Conta a lenda que, ao entregar a um rei o anel que o tornaria invisível, o artesão avisou:
"Cuidado, majestade. O poder é como a maré: fácil de deixar entrar, mas, quando sobe, não pede licença para ocupar a sala inteira". O rei riu, claro. Reis sempre riem dessas coisas. Mas o artesão tinha razão. Há uma física do poder que a ciência política não consegue refutar: uma vez entregue, o poder se apega ao cargo como um náufrago à boia. Tentar pegá-lo de volta sem pedir licença, ou sem usar a força, que é o jeito menos elegante de pedir licença, é quase tão difícil quanto tentar desfazer uma omelete.
É a suprema ironia da nossa
arquitetura constitucional. Desenhamos o sistema para que todos os Poderes
fossem "iguais", mas, na prática, alguns são mais "iguais"
que os outros. Entregamos a um tribunal a chave do sentido das leis. Parecia
uma ideia segura. Afinal, quem melhor que os guardiões da razão para ter a
última palavra? O problema é que a última palavra é viciante. E, quando você
tem a última palavra sobre tudo, o tudo começa a parecer cada vez menor.
Nesse cenário, o Supremo Tribunal
Federal, o nosso vigia da Constituição, opera uma curiosa ascensão meteórica,
quase hollywoodiana. Convencido de que seu "notável saber jurídico"
lhe dá passaporte para todos os temas da vida nacional, das eleições às
escolhas orçamentárias do governo, ele começa a subir. Deixa para trás o chão
batido da interpretação das leis e, como um foguete embriagado de si mesmo,
rompe a troposfera dos outros Poderes. É uma cena e tanto. Visto daqui de
baixo, o tribunal parece uma constelação de togas cintilantes, decidindo o
destino do país com a naturalidade de quem escolhe o sabor do sorvete.
O voo é suave, quase lírico, até que
a física, aquela chatice inconveniente, resolve cobrar o seu preço. À medida
que se afasta do seu "ambiente natural", o Direito estrito, a análise
imparcial, o tribunal entra em uma atmosfera rarefeita. O oxigênio da
legitimidade popular, que alimenta os outros Poderes, começa a escassear. Lá de
cima, na altitude da "interpretação suprema", a visão é ampla, sim,
mas o ar é gélido e insuportável. É o momento exato em que o guardião percebe a
ironia final: ele conquistou o céu, mas pode morrer sufocado pela própria falta
de limites.
A história nos sussurra que o poder,
quando não encontra resistência, não conhece a autocontenção. Ele se expande
até a exaustão.
Tentar convencer quem está nas
estrelas de que é hora de voltar para a Terra é um exercício de paciência
democrática.
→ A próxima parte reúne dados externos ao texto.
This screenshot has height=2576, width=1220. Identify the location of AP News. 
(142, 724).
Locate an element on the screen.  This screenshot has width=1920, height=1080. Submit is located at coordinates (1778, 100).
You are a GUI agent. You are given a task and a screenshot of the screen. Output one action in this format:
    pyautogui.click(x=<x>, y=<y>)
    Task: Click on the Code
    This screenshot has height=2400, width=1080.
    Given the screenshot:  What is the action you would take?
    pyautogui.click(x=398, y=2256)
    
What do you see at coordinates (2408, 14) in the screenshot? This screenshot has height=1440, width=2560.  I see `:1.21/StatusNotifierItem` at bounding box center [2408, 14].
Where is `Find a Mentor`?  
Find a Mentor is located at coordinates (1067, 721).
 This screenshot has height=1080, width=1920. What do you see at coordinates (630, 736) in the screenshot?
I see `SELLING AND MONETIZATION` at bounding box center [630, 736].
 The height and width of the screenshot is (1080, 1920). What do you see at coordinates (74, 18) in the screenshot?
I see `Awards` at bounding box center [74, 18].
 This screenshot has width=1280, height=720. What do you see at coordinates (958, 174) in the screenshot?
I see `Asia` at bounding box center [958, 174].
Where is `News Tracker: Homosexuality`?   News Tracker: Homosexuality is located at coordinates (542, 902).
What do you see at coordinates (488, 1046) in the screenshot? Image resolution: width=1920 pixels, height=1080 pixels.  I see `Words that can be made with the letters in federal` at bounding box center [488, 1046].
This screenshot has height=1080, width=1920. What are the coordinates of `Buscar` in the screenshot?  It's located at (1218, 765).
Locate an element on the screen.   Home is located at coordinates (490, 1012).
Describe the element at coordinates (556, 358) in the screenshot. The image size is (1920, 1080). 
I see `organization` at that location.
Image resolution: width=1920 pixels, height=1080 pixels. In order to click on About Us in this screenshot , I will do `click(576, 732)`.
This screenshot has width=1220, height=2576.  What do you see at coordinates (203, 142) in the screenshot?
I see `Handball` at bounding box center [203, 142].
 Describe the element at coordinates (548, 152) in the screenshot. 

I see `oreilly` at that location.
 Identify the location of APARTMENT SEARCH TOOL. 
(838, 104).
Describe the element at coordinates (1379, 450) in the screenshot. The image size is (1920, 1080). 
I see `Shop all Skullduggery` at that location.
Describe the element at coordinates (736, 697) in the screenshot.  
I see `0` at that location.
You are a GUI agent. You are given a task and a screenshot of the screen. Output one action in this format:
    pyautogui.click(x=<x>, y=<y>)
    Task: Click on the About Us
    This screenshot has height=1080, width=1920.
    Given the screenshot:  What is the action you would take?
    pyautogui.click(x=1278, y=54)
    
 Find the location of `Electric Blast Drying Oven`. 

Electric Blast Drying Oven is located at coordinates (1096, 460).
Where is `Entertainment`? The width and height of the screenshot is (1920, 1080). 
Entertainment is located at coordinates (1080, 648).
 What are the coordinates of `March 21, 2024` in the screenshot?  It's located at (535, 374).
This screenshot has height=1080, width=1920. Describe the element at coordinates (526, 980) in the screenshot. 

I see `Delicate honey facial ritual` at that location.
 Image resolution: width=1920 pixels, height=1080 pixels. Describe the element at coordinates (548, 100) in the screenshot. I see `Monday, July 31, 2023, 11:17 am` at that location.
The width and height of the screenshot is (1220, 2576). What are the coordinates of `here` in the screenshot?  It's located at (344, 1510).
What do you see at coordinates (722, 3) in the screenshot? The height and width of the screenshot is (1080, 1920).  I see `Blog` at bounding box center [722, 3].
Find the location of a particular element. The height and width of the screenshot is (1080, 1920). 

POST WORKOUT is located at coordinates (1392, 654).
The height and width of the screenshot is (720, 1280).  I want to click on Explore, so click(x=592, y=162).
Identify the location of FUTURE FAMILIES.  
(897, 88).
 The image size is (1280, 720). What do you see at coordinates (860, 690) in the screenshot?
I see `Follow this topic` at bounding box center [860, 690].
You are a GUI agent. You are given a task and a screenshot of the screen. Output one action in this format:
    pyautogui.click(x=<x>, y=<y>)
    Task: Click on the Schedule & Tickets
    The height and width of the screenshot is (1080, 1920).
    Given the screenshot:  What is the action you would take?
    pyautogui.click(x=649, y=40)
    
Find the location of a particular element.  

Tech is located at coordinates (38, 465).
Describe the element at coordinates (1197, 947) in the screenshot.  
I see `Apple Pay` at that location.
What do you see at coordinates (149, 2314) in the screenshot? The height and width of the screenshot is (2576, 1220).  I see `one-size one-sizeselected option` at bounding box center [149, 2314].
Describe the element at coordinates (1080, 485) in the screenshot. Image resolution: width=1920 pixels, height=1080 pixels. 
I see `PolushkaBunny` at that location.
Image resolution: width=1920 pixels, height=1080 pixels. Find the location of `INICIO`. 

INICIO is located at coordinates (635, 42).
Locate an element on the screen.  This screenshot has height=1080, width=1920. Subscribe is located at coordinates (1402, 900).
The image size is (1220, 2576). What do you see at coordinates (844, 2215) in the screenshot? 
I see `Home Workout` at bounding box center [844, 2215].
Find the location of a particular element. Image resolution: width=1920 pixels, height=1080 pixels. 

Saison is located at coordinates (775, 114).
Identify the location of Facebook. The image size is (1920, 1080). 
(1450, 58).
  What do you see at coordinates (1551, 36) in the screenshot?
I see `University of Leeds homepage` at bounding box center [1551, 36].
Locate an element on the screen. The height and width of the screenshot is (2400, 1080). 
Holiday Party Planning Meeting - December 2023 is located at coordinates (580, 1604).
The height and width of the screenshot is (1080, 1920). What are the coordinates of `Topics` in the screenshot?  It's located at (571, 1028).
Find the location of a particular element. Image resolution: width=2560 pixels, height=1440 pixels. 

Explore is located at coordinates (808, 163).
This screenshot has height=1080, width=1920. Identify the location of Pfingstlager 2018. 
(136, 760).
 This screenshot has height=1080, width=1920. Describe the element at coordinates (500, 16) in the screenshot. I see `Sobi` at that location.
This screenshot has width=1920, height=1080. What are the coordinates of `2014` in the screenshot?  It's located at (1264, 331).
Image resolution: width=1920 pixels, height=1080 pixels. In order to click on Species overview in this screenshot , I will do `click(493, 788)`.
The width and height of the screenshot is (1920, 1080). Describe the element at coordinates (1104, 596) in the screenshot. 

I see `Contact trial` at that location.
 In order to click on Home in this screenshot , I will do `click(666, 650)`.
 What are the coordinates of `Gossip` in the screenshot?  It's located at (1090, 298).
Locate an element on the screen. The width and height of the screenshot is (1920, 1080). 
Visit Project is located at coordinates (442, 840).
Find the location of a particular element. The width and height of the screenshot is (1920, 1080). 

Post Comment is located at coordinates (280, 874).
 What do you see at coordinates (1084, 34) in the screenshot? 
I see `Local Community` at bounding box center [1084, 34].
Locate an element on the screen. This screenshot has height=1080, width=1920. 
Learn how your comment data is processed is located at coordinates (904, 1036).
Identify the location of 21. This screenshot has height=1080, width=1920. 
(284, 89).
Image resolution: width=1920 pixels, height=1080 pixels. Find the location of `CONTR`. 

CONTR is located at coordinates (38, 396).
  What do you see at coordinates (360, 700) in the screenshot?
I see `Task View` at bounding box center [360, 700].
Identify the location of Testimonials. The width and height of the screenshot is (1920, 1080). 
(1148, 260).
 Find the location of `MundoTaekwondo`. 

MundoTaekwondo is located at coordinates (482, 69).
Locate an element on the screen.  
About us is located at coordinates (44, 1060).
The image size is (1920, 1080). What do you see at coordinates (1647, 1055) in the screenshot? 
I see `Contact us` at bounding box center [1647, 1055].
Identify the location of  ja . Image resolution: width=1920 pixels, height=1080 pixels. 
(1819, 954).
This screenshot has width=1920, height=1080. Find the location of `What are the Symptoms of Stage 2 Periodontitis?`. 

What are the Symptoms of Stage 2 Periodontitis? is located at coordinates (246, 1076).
Mas não se enganem. O retorno é inevitável, cedo ou tarde. E,
quando a força da gravidade institucional, aquela que diz que nenhum Poder é
absoluto, finalmente fizer o seu trabalho, a descida será muito menos graciosa
que a subida. Afinal, a queda de quem se julga um deus, ainda que de papel, é
sempre um espetáculo inesquecível para o resto dos mortais.